Tolkien complained that Bilbo Baggins “intruded” or “got dragged” into that history “against my original will”, and initially he resisted the idea of writing a sequel. That sequel was The Lord of the Rings, one of the most famous English novels of the 20th century, and the foundational text for the modern fantasy genre. Ironically, then, with the publication of The Hobbit in 1937, the intrusion of Bilbo Baggins into Tolkien’s imaginary world, and into our own world, is what made Tolkien’s elaborate history and geography of Middle-earth available to us.
In my new study, JRR Tolkien’s The Hobbit: Realizing History Through Fantasy (out next month), I aim to provide a critical introduction and companion to Tolkien’s classic novel. I believe that, contrary to first appearances, The Hobbit is a historical novel. It does not refer directly to any “real” historical events, of course, but it both enacts and conceptualises history in a way that makes it real. Tolkien’s devotion to myth-making is, in large part, impelled by a desire to bring the historical register to life via storytelling. The form of the heroic romance is thus both employed and subverted by Tolkien in his tale of a most unlikely hero, “quite a little fellow in a wide world”, who nonetheless makes history.

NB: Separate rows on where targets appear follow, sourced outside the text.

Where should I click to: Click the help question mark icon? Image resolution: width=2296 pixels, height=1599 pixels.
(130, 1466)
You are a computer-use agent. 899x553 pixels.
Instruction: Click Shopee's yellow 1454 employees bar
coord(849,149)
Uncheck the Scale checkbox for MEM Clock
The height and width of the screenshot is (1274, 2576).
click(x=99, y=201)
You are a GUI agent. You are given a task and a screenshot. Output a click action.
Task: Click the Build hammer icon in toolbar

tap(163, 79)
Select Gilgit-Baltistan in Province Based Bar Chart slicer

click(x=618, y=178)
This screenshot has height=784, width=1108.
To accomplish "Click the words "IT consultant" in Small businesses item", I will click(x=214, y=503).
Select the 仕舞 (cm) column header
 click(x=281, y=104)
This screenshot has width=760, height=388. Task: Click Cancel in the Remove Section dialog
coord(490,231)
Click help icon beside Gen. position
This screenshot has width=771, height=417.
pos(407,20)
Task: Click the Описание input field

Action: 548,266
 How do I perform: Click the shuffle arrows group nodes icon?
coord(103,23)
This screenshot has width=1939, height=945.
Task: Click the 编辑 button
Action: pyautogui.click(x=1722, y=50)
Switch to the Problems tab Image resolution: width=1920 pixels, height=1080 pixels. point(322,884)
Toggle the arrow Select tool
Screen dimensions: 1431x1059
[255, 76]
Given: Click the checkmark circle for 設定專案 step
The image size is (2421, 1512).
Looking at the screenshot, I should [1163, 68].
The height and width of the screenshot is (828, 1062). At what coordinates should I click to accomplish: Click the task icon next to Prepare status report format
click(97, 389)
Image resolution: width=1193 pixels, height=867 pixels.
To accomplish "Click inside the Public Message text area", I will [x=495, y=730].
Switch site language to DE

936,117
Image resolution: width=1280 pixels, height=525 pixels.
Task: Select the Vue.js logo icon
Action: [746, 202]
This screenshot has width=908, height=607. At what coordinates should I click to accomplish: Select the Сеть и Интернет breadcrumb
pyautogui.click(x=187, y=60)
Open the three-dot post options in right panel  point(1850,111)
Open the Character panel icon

The “realisation” of history is an important aim of Tolkien’s art. Tolkien’s yearning for a mythic past, despite its clear nationalism and chauvinism at times, reflected a deep desire to connect his modern world with an august, barely accessible past through forms of historical narrative. This is not the “escape” into a mythical, premodern realm that is frequently imagined by fans and detractors of Tolkien’s writing alike. Rather, Tolkien’s is an attempt to take the broken and disconnected fragments of culture and put them together into a meaningful history, evoking what he would call “the seamless web of story”.
In a well-known letter to WH Auden, Tolkien explained that the value of hobbits lay “in putting earth under the feet of romance”, ie demonstrating the way that simple, ordinary folks may prove truly heroic, more so than even epic heroes, when circumstances called for it. Tolkien’s vision is akin to what the British historian EP Thompson famously called “history from below”. Tolkien firmly believed that, as he put it in another letter, “the great policies of world history, ‘the wheels of the world’ are often turned not by lords and governors, even gods, but by the seemingly unknown and weak”.
In The Lord of the Rings, he has Elrond enunciate this view, noting that “deeds that move the wheels of the world” are often the work of “small hands”. Hobbits are literally made small, of course, but they also symbolise “petty” or “plain unimaginative parochial” people, while representing “the amazing and unexpected heroism of ordinary men in a pinch”.